Spinach, gruyere & bacon quiche
(Serves 6-8; adapted from this recipe)

Ingredients
– 1 9″ deep-dish frozen pie crust (or freshly made), thawed; my favorite is whole wheat!
– 1/3 cup (4-5 slices) of bacon or pancetta, chopped into small cubes
– 1/2 cup shallots, thinly sliced
– 4 large eggs
– 1 1/4 cups heavy cream
– 1/4 tsp ground nutmeg
– 3/4 tsp salt
– 1/8 tsp cayenne pepper
– 1 cup gruyere cheese, finely grated
– 10 oz frozen chopped spinach, wrung free of water

Directions

1. Preheat your oven to 400 degrees Fahrenheit. Using a fork, prick all over the bottom and sides of your thawed pie crust, making fork marks about one inch apart.

2. Bake your pie crust until fully cooked and lightly golden, about 10-15 minutes. Watch the crust carefully to make sure it doesn’t poof up (if it does, just use your fork to prick the crust and deflate it). Remove your crust from the oven to cool, and turn down your oven temperature to 325 degrees Fahrenheit.

3. While your pie crust is cooling, cook your bacon in a pan over medium heat, until crisp. Remove bacon from pan and pat with a towel to remove excess oil.
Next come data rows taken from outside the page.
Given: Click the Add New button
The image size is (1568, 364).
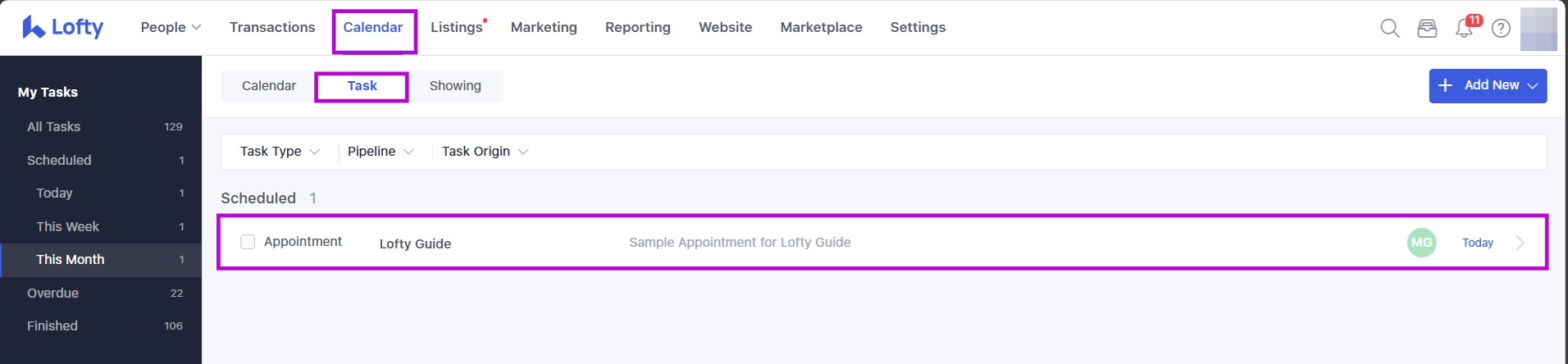Looking at the screenshot, I should 1488,85.
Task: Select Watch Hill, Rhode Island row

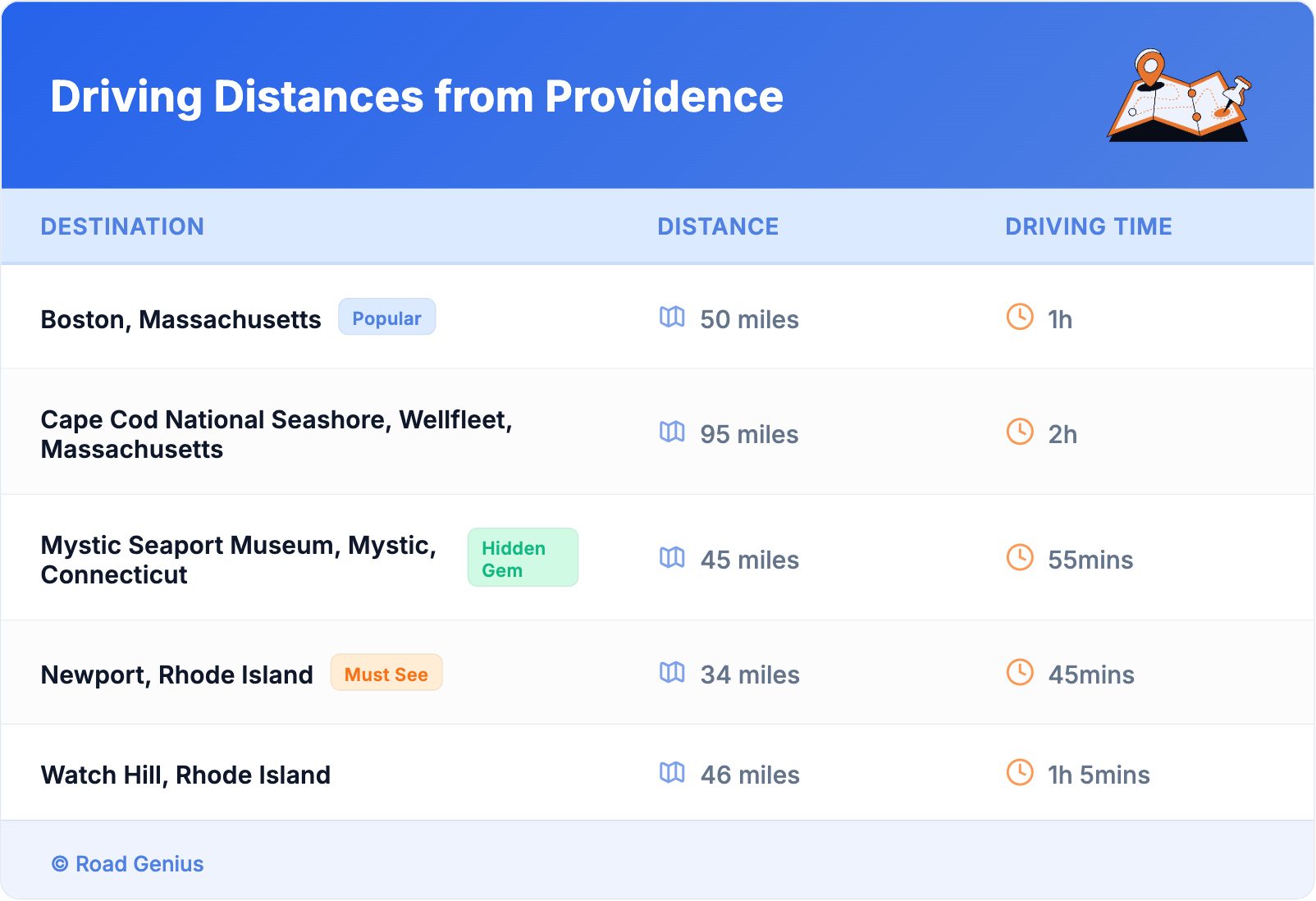Action: [186, 775]
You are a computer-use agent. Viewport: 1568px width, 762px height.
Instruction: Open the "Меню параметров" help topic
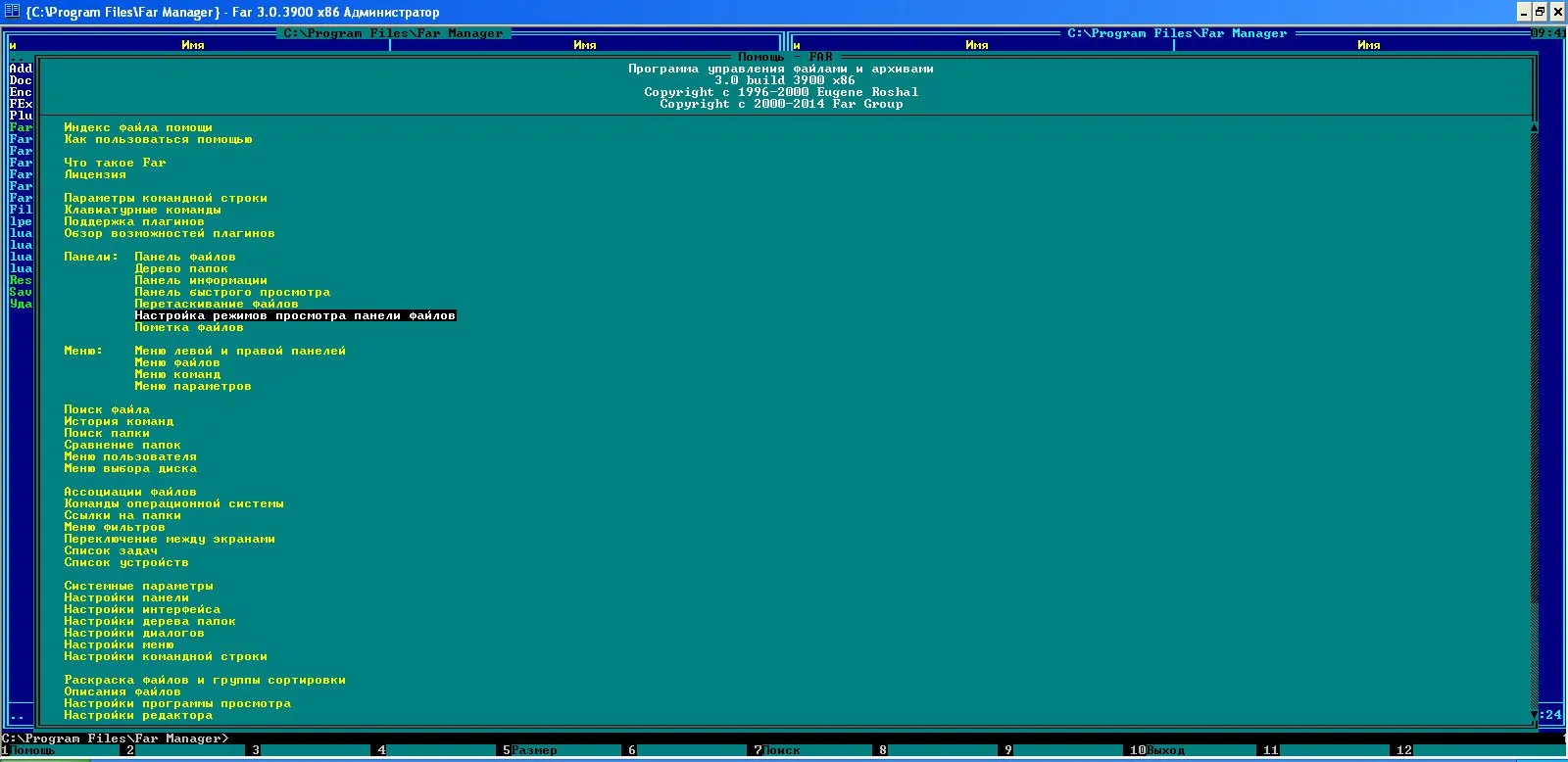coord(193,386)
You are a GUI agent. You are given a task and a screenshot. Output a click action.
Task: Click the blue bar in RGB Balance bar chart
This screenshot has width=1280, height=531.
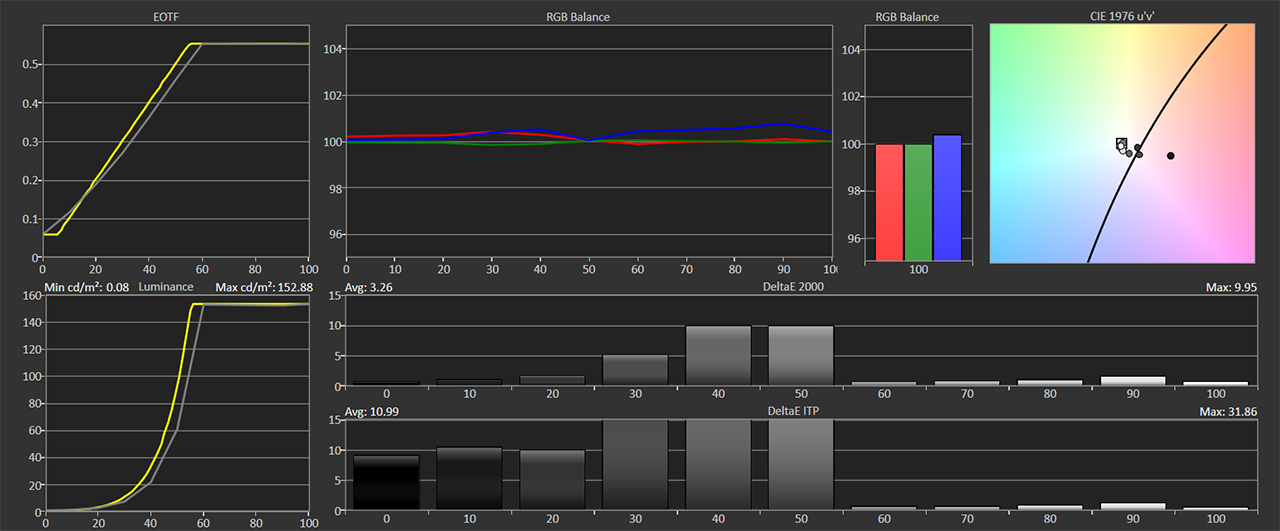(x=947, y=198)
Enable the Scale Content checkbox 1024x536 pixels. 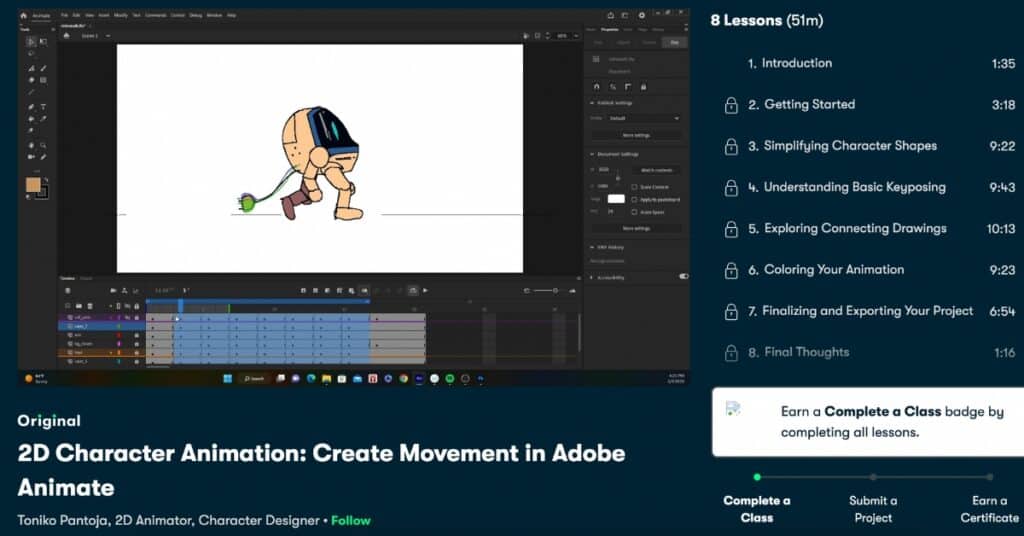pyautogui.click(x=634, y=187)
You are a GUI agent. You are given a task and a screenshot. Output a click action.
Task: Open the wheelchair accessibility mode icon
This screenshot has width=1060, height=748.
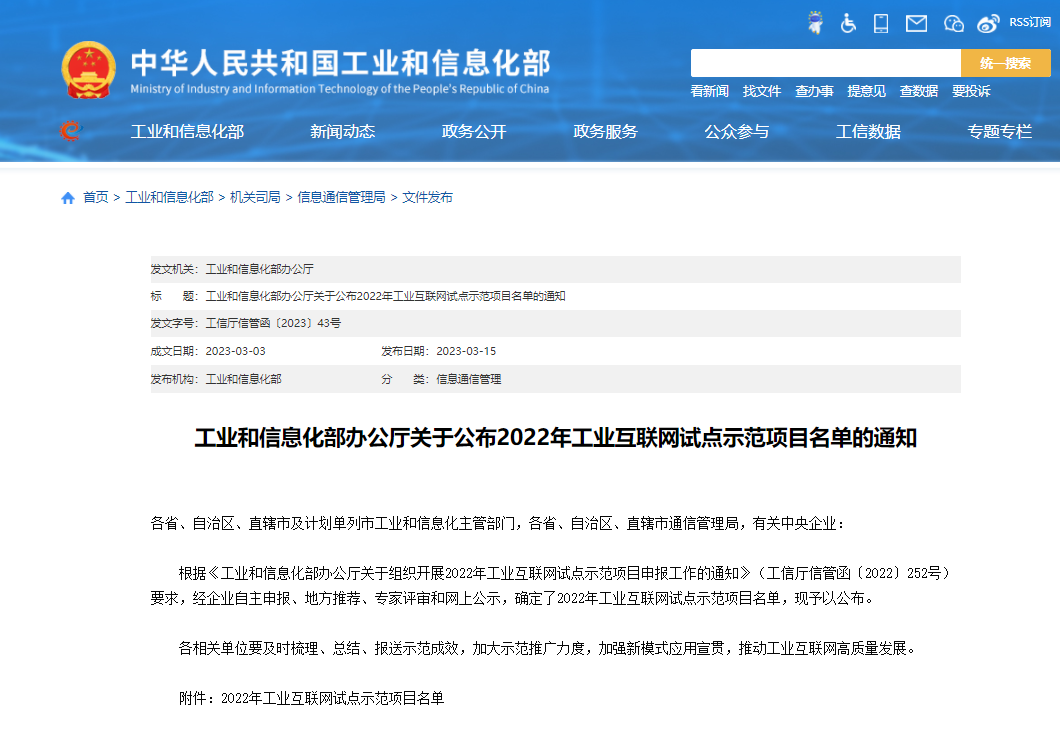click(x=848, y=23)
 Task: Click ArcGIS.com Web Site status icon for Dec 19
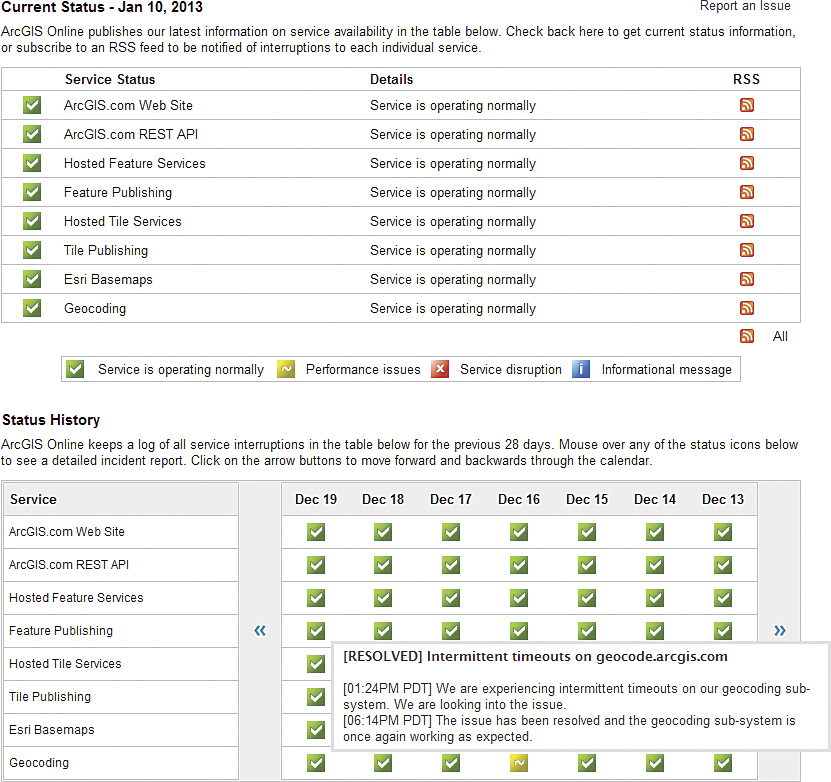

Reserve about one tablespoon of oil for cooking the shallots.

4. In the same pan, cook your shallots until soft and slightly translucent (about 8 minutes), stirring occasionally to make sure the shallots don’t burn. Remove from heat to cool.

5. In a large mixing bowl, beat your eggs, heavy cream, nutmeg, salt, and cayenne pepper.

6. In your cooled pie crust, first scatter your cooked shallots on the bottom. Next, add half of your bacon, followed by your grated cheese, and then topped off with the rest of the bacon. Add your spinach, scattering it evenly over the bacon and cheese layers. Finally, pour your egg mixture over the top of your quiche, making sure the filling doesn’t pour over the sides.

7. Bake your quiche at 325 degree Fahrenheit for about 50-55 minutes, until your quiche is set and lightly golden on top. Enjoy warm!